--- START ---

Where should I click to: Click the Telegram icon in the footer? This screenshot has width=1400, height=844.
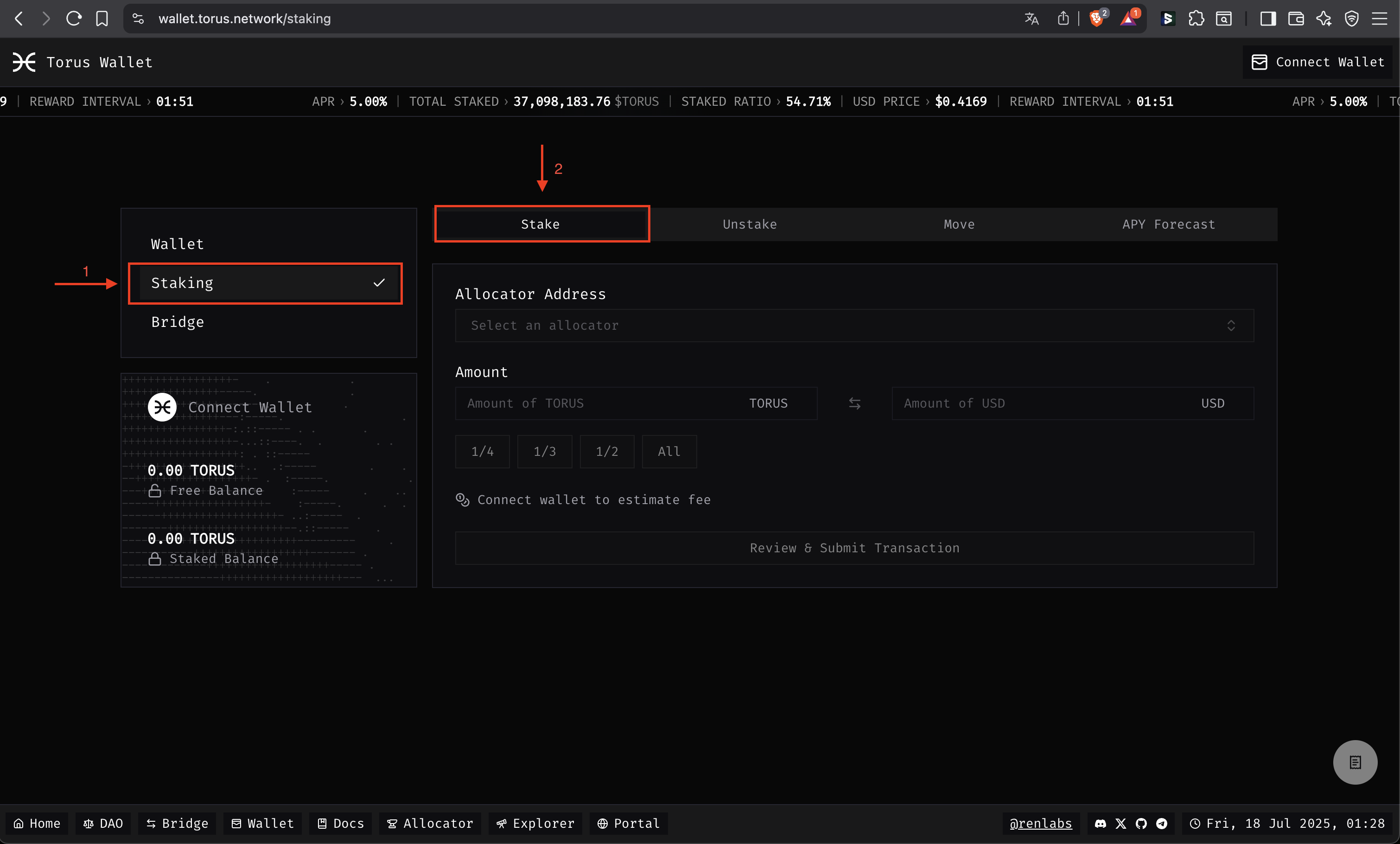pyautogui.click(x=1161, y=824)
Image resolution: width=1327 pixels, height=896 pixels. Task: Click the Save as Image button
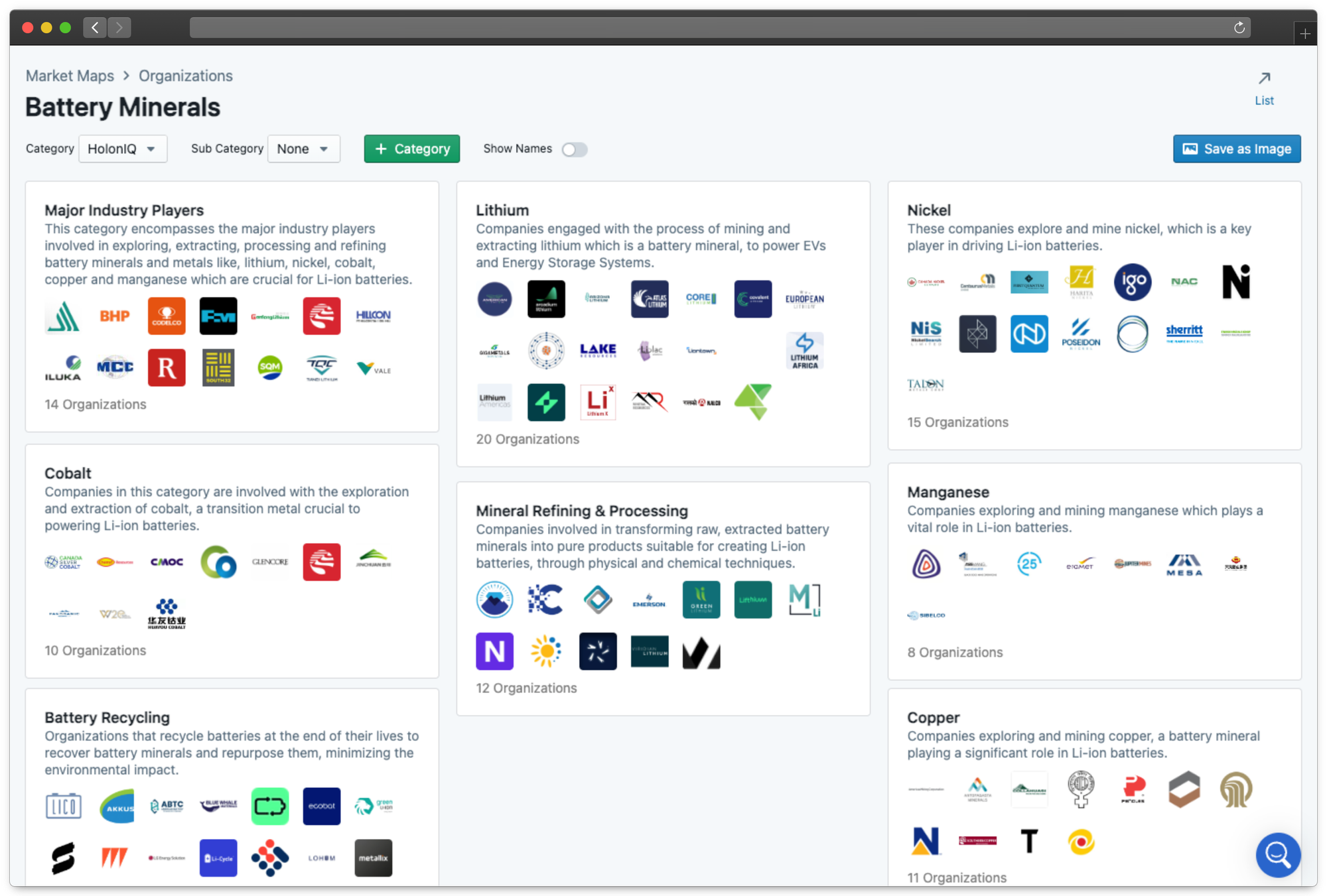pos(1237,149)
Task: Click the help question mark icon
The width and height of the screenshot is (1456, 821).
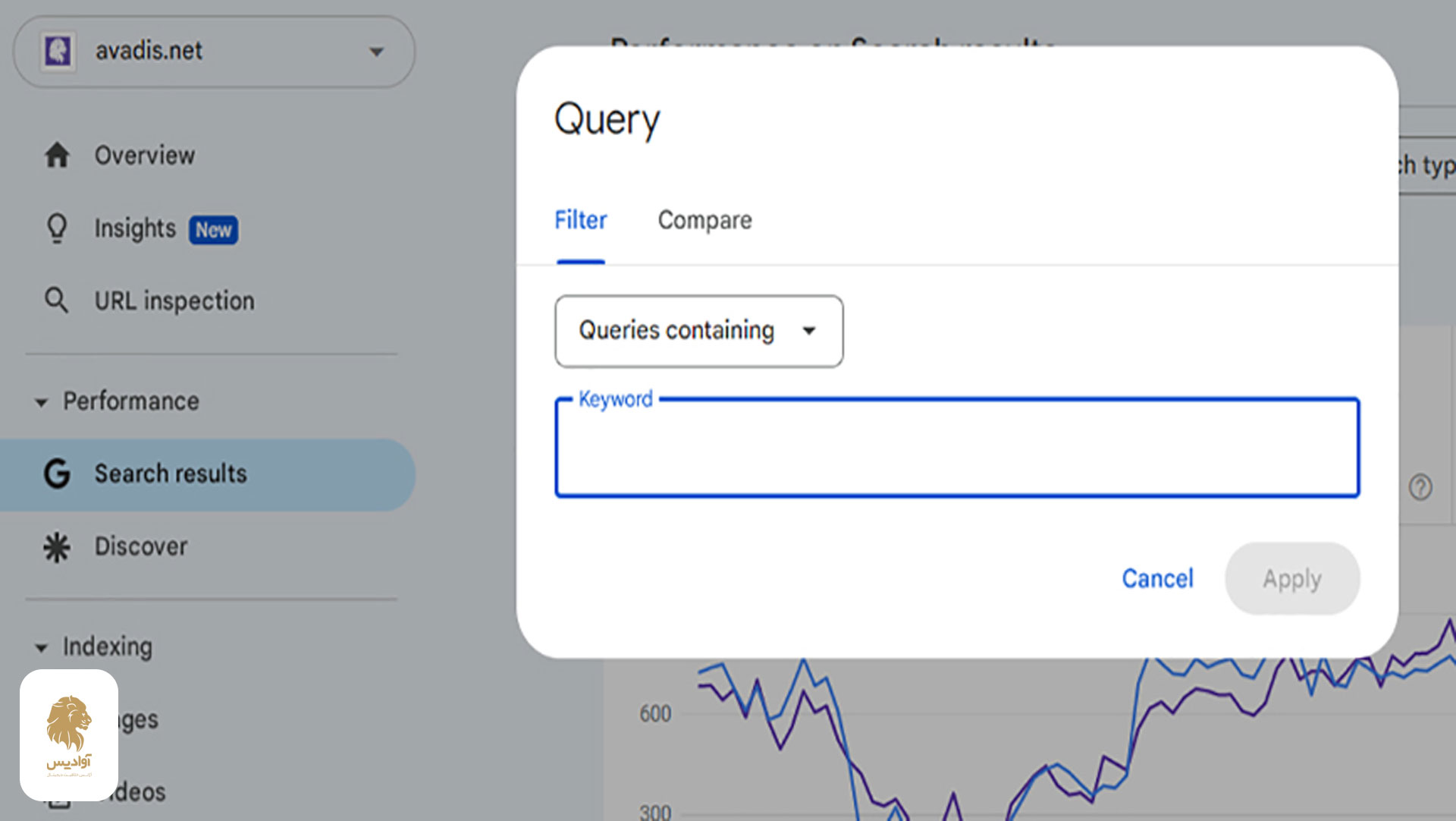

--- END ---

§ **Action item**
Transcribe, without alteration, each line from the one with "Image resolution: width=1327" through the last line of the data; no pictures belong in the copy.

§ **Task result**
Image resolution: width=1327 pixels, height=896 pixels. Task: Click the Save as Image button
pos(1237,149)
Task: Click the help question mark icon
The width and height of the screenshot is (1456, 821).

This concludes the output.